> **Exercise requirements**
Repeat word for word the portion of the commentary on the Lamanites below that begins at the words "Some will point" and ends after "they will become White.".

Some will point to the Book of Moses and say that the seed of Cain was black, and that was the curse.  But the book don’t say so.  I would say the seed being Black means just that : Black.  Not slightly more melanin, but black, like demons or monsters.  Why?  If you turn to 3 Nephi, you’ll find a people turning “white.”  Now clearly they aren’t becoming Anglo-Saxons or Caucasians, but really and truly White.  This is what is meant by “white and delightsome,” which phrase has been corrupted into meaning “Caucasians,” and thus has been erased from the text of the BoM.  Indians are not destined to look like northern europeans, sorry.  the Lamanites, some of them, will become White.  And that is not a racial category, but an ontological one.  It does not say their skin will turn whiter, but they will become White.

Unfortunately, we kept the part about the Lamanites having their skins darkened, despite erasing the promise of their become White.  Notice here that skin is explicitly mentioned, and not simply ‘being black.’  So, what about those Lamanites?  You’ll notice in the relevant passage that their skin was darkened so that they would not be appealing to the Nephites.  Now, it seems the Lamanites had been cursed in some manner (though probably not by God, who seems reluctant to curse anyone); and that the sign of this curse could’ve been anything.  Why chose darkened skin?  That was most unappealing to the Nephites, which seems to say they were the racists, not the Lamanites (if we can project backward a modern accusation).  Thereafter the Nephites seemed to use their relatively less melanin-laden skin as a measure of their righteousness over the Lamanites.  Their foolishness resulted in the end, in their utter destruction, at the hand of Lamanites whom the Lord preserved, whatever their skin color.

> **Information shown**

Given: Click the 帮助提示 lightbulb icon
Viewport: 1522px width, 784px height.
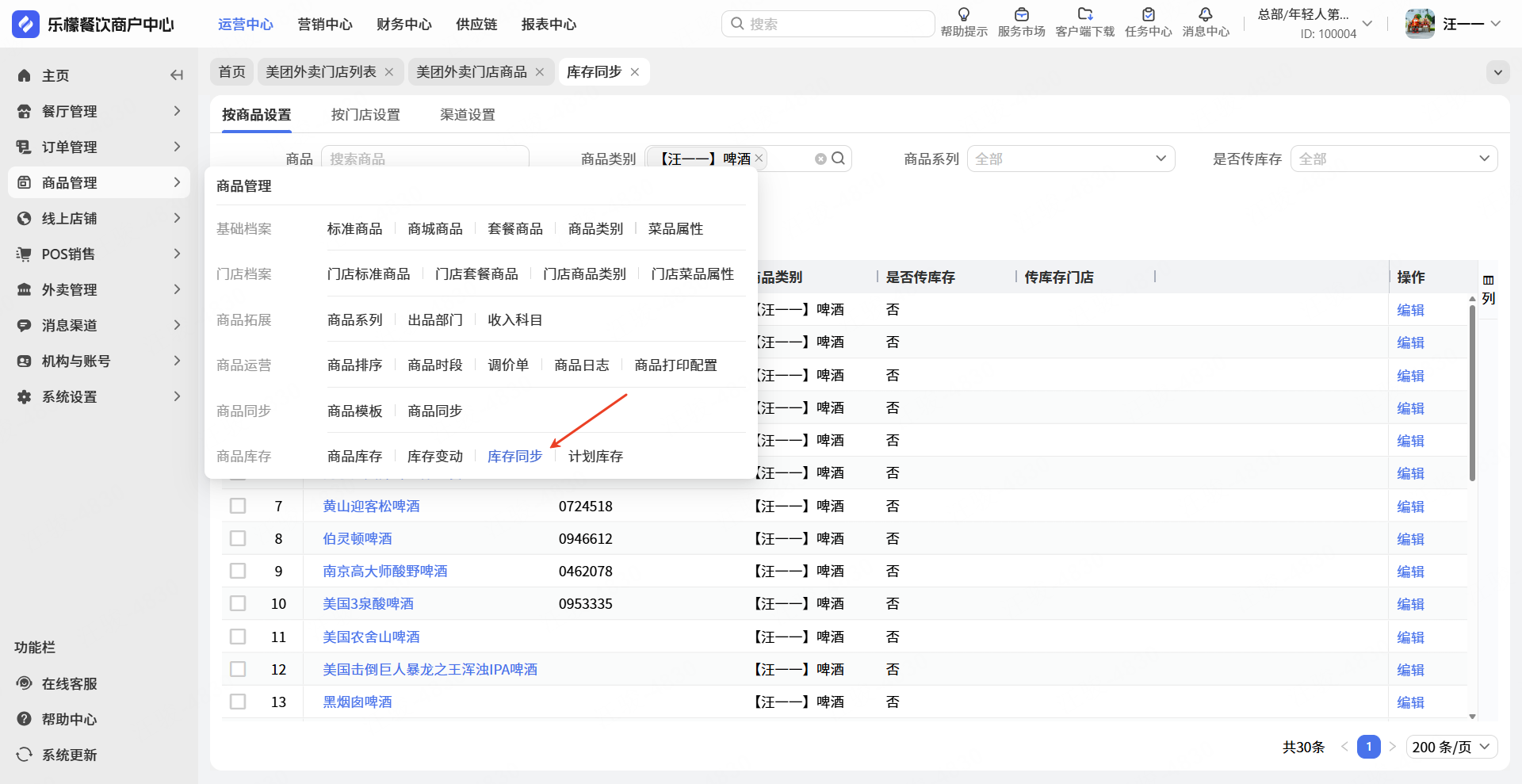Looking at the screenshot, I should [963, 15].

> **Task solution**
Some will point to the Book of Moses and say that the seed of Cain was black, and that was the curse.  But the book don’t say so.  I would say the seed being Black means just that : Black.  Not slightly more melanin, but black, like demons or monsters.  Why?  If you turn to 3 Nephi, you’ll find a people turning “white.”  Now clearly they aren’t becoming Anglo-Saxons or Caucasians, but really and truly White.  This is what is meant by “white and delightsome,” which phrase has been corrupted into meaning “Caucasians,” and thus has been erased from the text of the BoM.  Indians are not destined to look like northern europeans, sorry.  the Lamanites, some of them, will become White.  And that is not a racial category, but an ontological one.  It does not say their skin will turn whiter, but they will become White.